Redundant Internet Access?
Supp0rtLinux asks: "In order to meet uptime requirements and SLAs, we decided to get redundant T1's with BGP. We already had two Cisco 7200 routers and a T1. After the ISP turned up the additional circuit and we tested everything on our end, all seemed fine. But when the CO lost power and the generator failed, we had no access for 16+ hours. This prompted some investigations which revealed that yes, we did in fact have a redundant T1 with BGP setup and local redundant routers with separate UPS... on our side. However, on their side both our feeds were plugged into the *same* switch which was on the same PDU which happened to be in the same CO and was on the same sonet. And they were charging us for redundancy! Six month later, we have a truly redundant BGP setup. Each feed goes to separate CO's with the primary to the local one. This makes for separate physical switches, separate power, and we have confirmed we're on physically separate sonets. Now, the only true single point of failure is the physical cabling in the street, but in CA that doesn't get damaged very often. To those of you on Slashdot who know what I'm talking about: are your circuits truly redundant? What have your experiences in network redundancy been? How have you gotten past the sales guy to a tech that knows what redundancy really means? Have you been able to prove your redundancy? Have you found yourself paying for something that you weren't really getting?"

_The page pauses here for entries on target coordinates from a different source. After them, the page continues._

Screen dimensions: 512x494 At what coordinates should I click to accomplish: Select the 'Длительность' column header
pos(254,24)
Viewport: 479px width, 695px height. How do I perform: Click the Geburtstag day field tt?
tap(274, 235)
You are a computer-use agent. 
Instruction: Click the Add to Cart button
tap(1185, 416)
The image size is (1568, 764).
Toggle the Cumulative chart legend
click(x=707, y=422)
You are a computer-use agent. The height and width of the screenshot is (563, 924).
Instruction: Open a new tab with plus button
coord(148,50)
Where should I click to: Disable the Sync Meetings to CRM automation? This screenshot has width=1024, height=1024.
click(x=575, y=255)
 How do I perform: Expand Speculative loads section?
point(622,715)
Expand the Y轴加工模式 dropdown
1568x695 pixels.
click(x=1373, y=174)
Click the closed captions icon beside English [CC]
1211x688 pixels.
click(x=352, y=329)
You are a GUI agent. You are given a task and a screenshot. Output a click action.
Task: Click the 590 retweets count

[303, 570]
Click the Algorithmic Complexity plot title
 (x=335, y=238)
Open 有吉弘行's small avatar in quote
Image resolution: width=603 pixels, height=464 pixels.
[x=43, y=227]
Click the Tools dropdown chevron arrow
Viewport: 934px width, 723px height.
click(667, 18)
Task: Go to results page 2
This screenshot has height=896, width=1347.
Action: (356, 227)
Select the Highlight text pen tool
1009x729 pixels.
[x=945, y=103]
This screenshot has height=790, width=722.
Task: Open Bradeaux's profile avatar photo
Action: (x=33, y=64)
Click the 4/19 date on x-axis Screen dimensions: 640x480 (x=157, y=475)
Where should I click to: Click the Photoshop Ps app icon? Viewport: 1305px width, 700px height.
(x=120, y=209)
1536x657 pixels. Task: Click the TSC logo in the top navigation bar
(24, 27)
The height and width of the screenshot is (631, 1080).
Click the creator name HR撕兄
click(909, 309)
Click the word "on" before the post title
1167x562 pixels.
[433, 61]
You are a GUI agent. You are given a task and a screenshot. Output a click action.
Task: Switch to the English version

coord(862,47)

I haven't put the "on" to our redundancy just yet, but I can assure you one thing. When I do, two different companies will be providing the circuits.
Having them in two COs, redundant everything, yet linked to the same AS(when it isn't mine) makes me nervous.
Having "redundant" circuits to the same provider is pretty useless. You really need to be connected to two completely separate upstream providers for decent redundancy. If you have mission-critical needs, you want 3.
-Randy
When ordering DS1s from a telco, you generally have to specify diverse routing to get them nailed to a different CO!
-psy
Even though you have redudant circuts, that doesn't .. a few weeks ago my company suffered about 8 hours of downtime because of a MCI fuckup/russian company advertising routes for about ~100 of ATT's customers. Our systems were up the whole time but a good deal of the internet was trying to route traffic for those networks through russia.
..
mean you have redudant internet access. BGP can still fail.
That is
MCI/worldcom says it happened because a fiber was cut in ohio, which exposed a weakpoint, eventually after much escalation MCI added acls to block those routes from being advertised accross their network.
During the downtime depending on where you connected from you had up to 99% packet loss. ATT claims fully redudant OC-somethings comming into the data center(we colo with their ATT ENS branch), all it took was one little fucker on the net to advertise routes to screw us(and others) over.
not being a network guru I am not certain how the average company could defend themselves against such a problem. seems many router peering setups operate on the grounds that they trust each other to do the right thing
of course ATT doesn't have to say anything to the public, I think the government regulations say that the telecom companies must go public with info if it impacts more than 15,000 of their customers(forgot where I read that). In this case they claimed it affected less than 100. Perhaps only those located at the same datacenter as my company's stuff, a datacenter which appears to be more than 60% vacant.
So, just a second...
Both your T-1's go to the same ISP? Why are you running BGP then? You aren't gaining anything from this except for added complexity. If you're going to continue with this setup, drop the BGP and bond the T-1's together.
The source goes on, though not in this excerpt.